### The exercise
Show every line of the material below that contains the string "header", treating uppercase and lowercase as distinct.

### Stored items
-- start --

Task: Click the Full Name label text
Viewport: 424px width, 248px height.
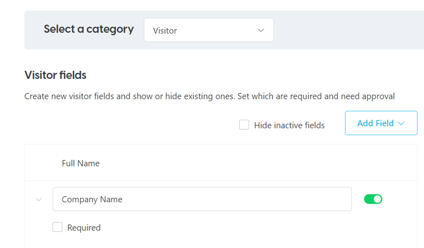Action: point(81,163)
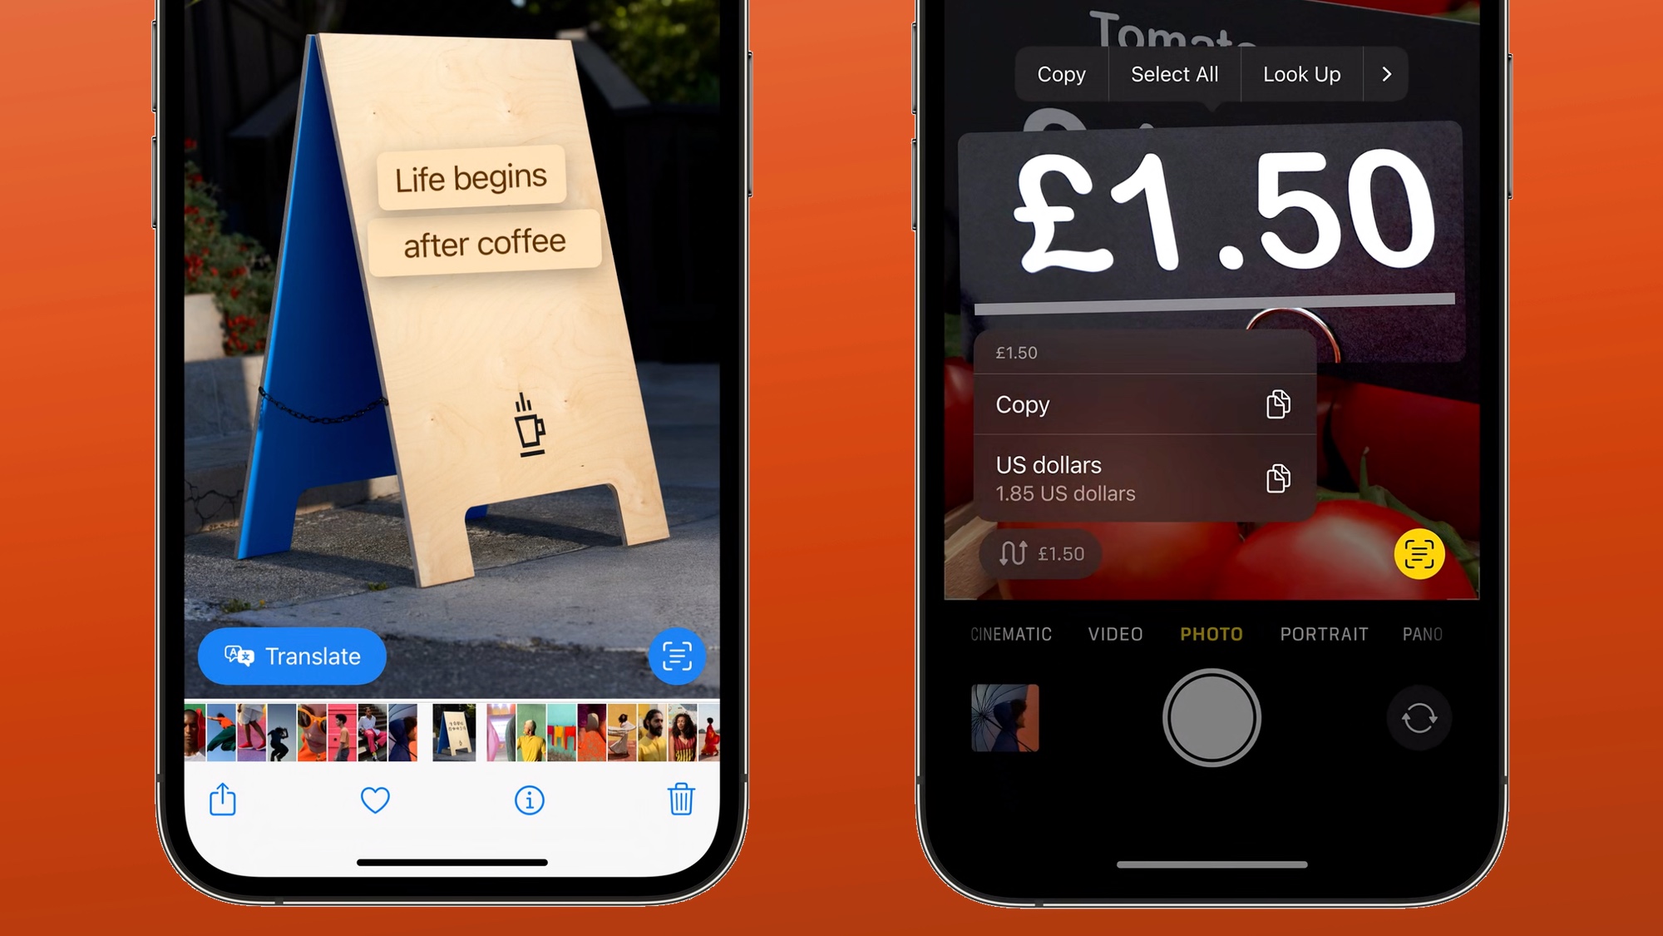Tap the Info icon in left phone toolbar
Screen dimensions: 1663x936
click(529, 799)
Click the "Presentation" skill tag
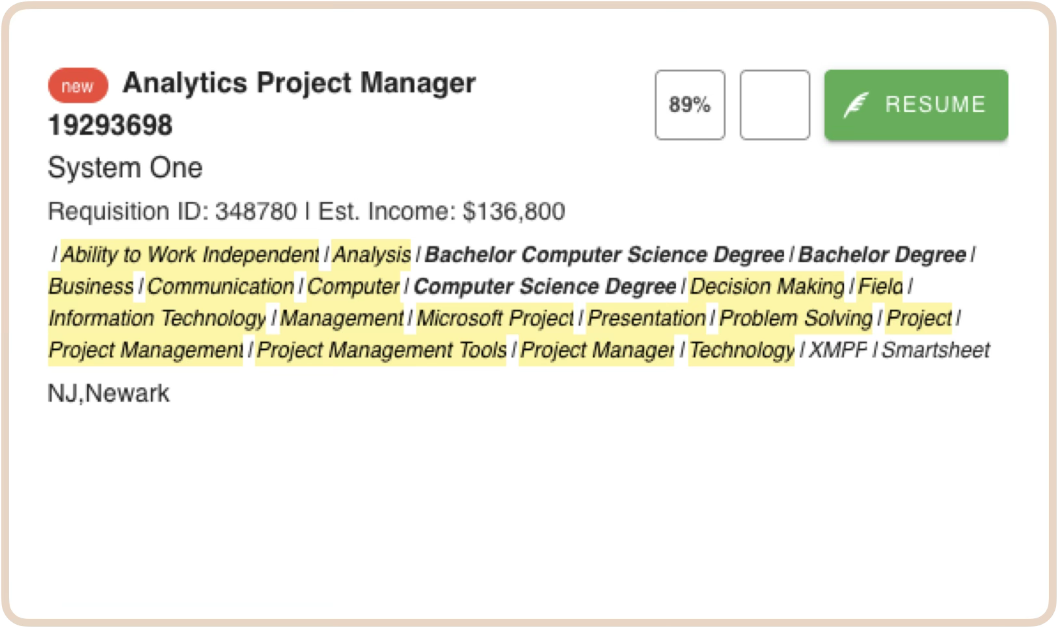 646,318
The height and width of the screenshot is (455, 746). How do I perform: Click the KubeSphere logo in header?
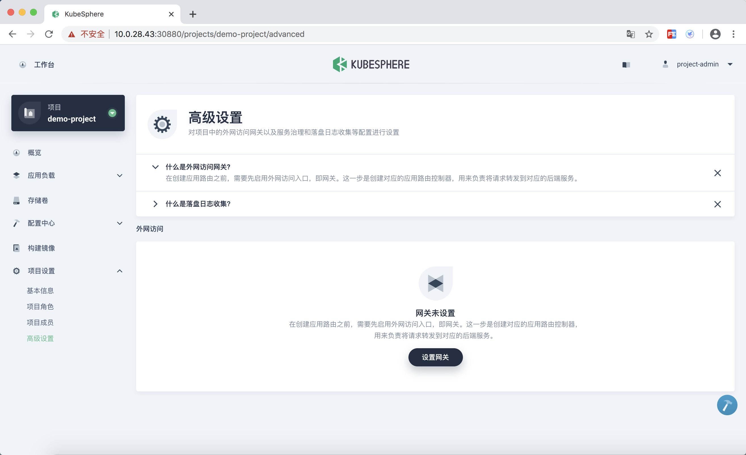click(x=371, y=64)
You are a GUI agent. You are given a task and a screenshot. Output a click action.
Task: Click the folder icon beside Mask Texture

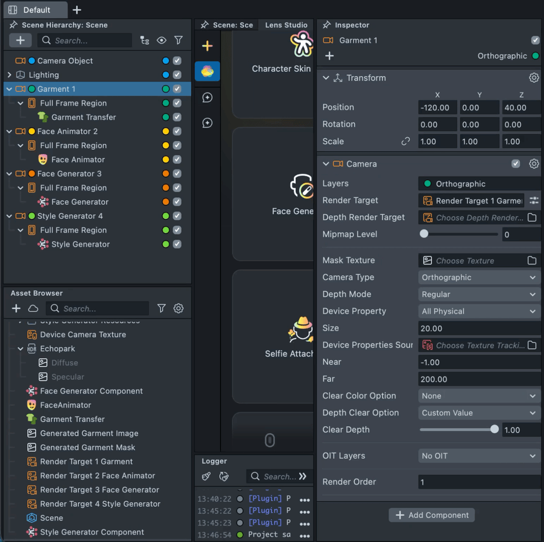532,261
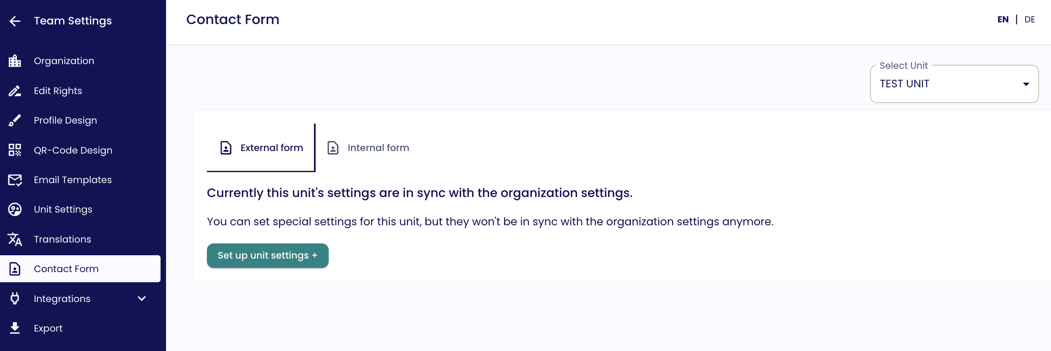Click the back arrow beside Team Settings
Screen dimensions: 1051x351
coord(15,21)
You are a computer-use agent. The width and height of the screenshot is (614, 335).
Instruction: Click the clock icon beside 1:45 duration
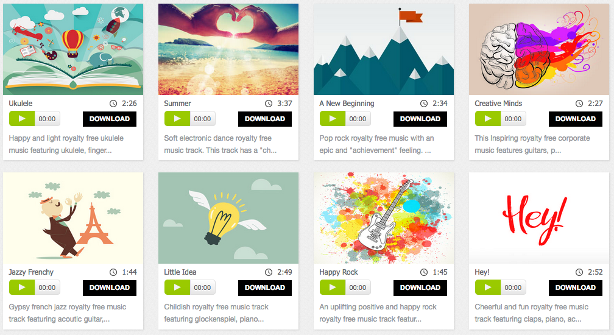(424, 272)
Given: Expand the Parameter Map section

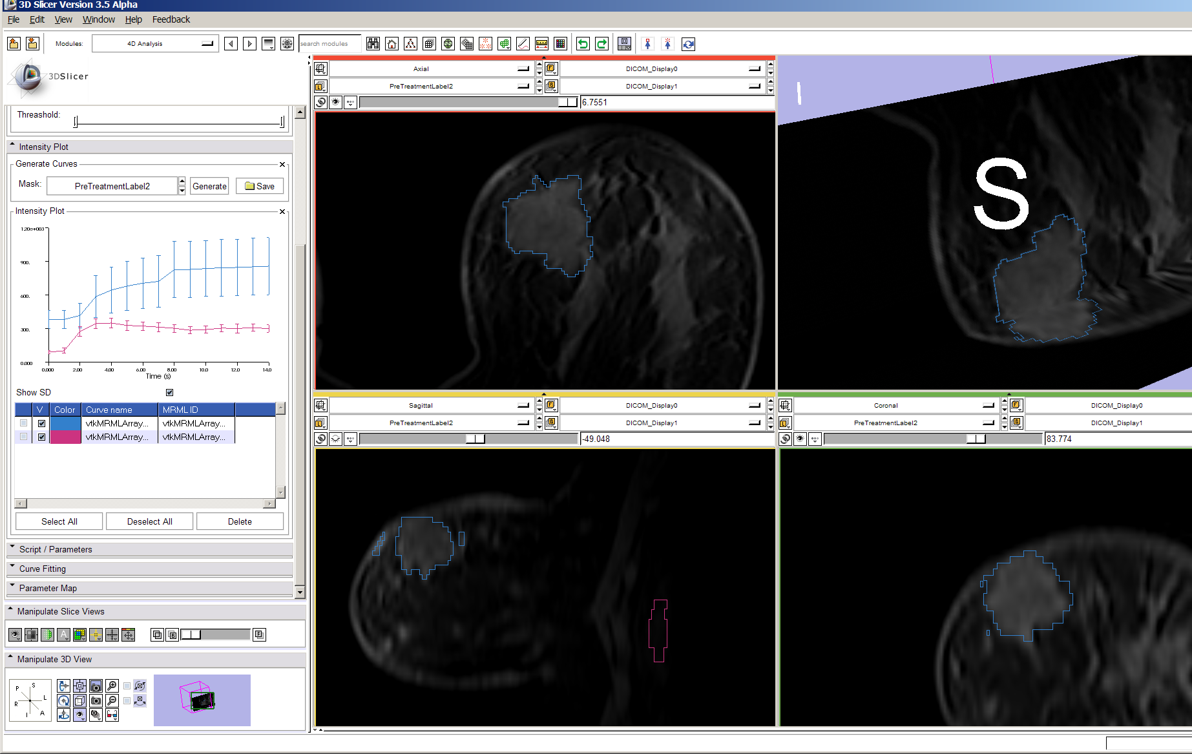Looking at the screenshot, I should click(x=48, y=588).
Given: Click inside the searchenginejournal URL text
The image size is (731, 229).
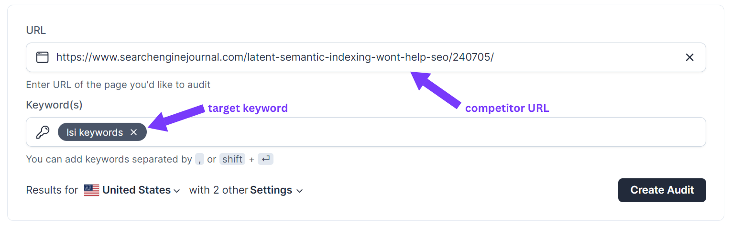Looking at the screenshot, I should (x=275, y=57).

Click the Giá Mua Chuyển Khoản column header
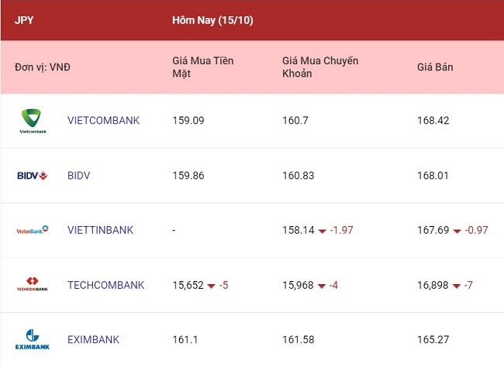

-- end --

### Result
The height and width of the screenshot is (455, 746). How do I perform: Click the KubeSphere logo in header?
Click the Giá Mua Chuyển Khoản column header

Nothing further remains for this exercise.